Today I sent an email to one of the schools I’m considering, asking for more information about an upcoming web seminar for prospective students. This sounds tiny, but I fretted about it for a couple of days because, talking to strangers, and explaining my crazy, and setting aside the reality that what admissions agents do is deal with questions from prospective students who don’t know what they’re doing and need guidance, I still have a lot of internal resistance to asking anyone for help or attention. I think on some level I still expect not to receive any.
From time to time I have trouble believing I’m seriously considering this path, that I might even somehow actually walk it. Too much thought, and it seems impossible – too many risks, too many unknowns, too many bewildering details and so far outside what I was expecting to do with my life at this point that I imagine I may be making the whole thing up.

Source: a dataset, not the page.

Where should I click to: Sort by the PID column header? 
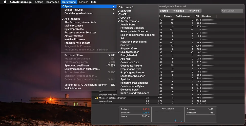click(x=197, y=16)
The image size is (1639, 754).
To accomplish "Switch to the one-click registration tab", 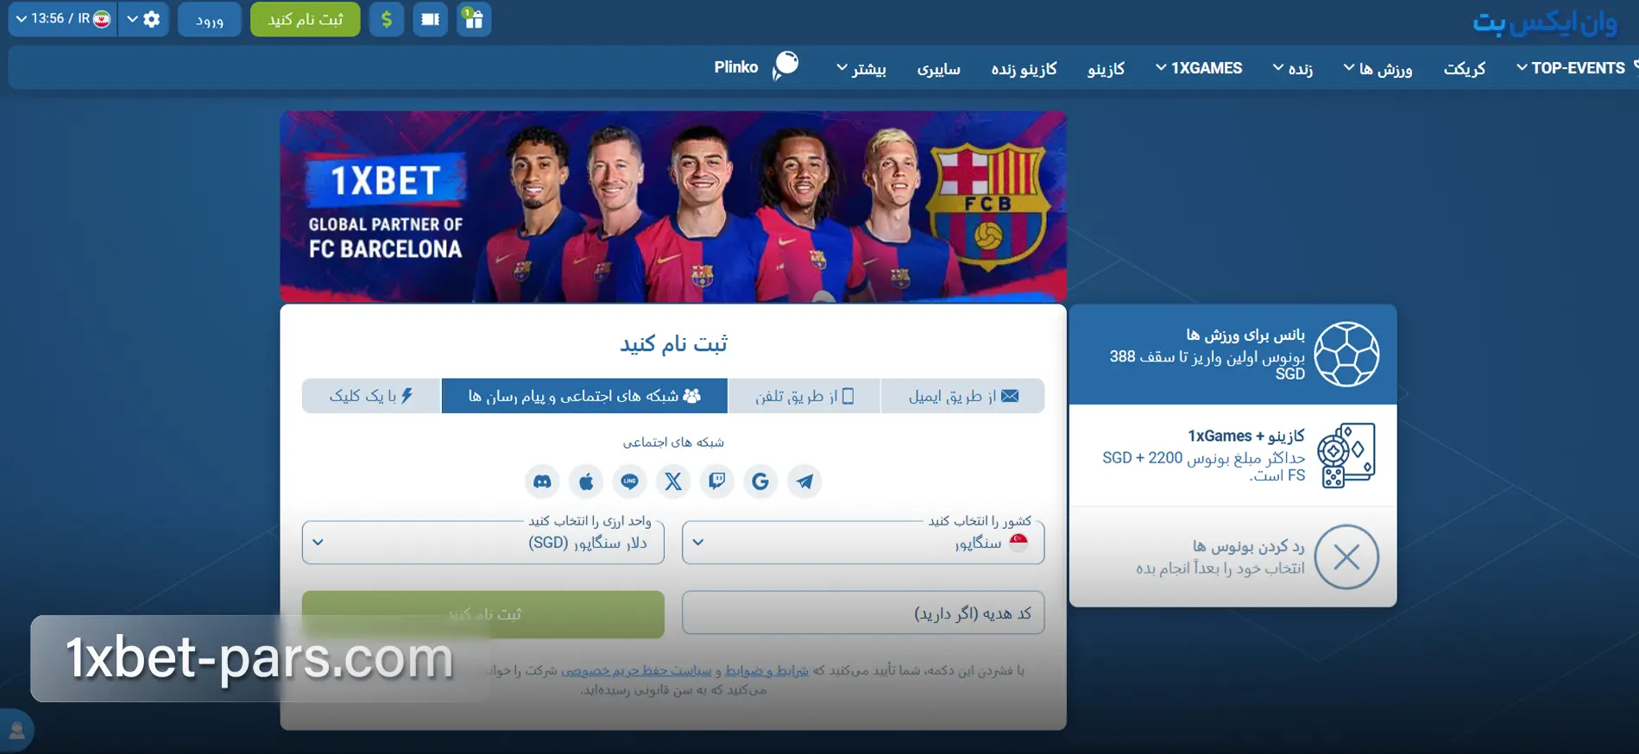I will pyautogui.click(x=371, y=396).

It is fortunate that things which are real do not require being believed in to continue being real. I don’t have to believe it, I just have to keep taking little baby steps in a useful direction, and trust that there will be something to step on when I can’t see where I’m going.
An old story, something I’ve recently put else-net, but which belongs here too:
There were three seekers on a pilgrimage and as they were walking they came to a lake.
With no hesitation the first seeker stepped out from the shore and walked straight across the lake to the far side.
The second seeker hesitated, amazed, then slowly stepped out and walked, one uncertain step at a time, to join the first seeker on the far shore.
The third seeker also hesitated, then squared shoulders and stepped out from the shore, straight into the lake with a splash. Coming up with a gasp the seeker then splashed and struggled all the way to the far shore and flopped up like a fish where the first two were waiting.
“How did you -do- that?!” the third seeker asked accusingly.
The second seeker replied, “Didn’t you see the stepping stones?”
The first seeker in turn looked puzzled. “What stepping stones?”